DATASET EXTRACT
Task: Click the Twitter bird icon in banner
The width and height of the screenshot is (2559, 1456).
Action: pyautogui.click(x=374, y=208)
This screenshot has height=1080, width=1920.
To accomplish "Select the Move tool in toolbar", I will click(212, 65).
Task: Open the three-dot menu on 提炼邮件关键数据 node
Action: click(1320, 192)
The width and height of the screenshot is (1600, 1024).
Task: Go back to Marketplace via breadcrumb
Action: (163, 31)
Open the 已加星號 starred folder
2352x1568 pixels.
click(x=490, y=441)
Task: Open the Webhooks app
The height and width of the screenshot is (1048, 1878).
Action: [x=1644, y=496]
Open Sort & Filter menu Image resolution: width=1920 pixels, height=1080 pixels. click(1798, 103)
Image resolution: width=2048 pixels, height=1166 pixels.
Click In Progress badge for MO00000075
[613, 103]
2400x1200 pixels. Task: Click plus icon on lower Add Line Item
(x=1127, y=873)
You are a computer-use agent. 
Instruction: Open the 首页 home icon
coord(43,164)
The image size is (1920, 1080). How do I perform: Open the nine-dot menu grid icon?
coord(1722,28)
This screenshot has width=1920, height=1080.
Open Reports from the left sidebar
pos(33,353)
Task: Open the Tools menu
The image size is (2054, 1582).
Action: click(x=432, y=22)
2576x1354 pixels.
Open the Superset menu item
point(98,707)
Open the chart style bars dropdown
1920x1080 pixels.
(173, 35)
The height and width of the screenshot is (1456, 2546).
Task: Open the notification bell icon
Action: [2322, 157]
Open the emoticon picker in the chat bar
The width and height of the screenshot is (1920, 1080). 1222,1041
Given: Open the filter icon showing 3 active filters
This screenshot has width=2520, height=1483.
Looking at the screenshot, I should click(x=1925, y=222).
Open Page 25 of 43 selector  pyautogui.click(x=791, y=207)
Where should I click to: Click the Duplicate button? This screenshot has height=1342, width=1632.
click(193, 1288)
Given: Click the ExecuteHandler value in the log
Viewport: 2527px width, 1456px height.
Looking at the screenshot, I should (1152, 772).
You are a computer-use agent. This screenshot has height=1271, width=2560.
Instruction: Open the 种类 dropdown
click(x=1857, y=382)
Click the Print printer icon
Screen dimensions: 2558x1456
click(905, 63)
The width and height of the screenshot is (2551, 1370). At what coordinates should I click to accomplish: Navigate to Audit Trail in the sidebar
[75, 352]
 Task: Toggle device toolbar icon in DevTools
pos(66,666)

REQUIREMENT
Of the entries above, repeat exactly the lines from the line with "Instruction: Open the 首页 home icon" through the line with "Given: Open the", both of them included.

YOUR SOLUTION
Instruction: Open the 首页 home icon
coord(43,164)
The image size is (1920, 1080). How do I perform: Open the nine-dot menu grid icon?
coord(1722,28)
This screenshot has width=1920, height=1080.
Open Reports from the left sidebar
pos(33,353)
Task: Open the Tools menu
The image size is (2054, 1582).
Action: click(x=432, y=22)
2576x1354 pixels.
Open the Superset menu item
point(98,707)
Open the chart style bars dropdown
1920x1080 pixels.
(173, 35)
The height and width of the screenshot is (1456, 2546).
Task: Open the notification bell icon
Action: [2322, 157]
Open the emoticon picker in the chat bar
The width and height of the screenshot is (1920, 1080). 1222,1041
Given: Open the filter icon showing 3 active filters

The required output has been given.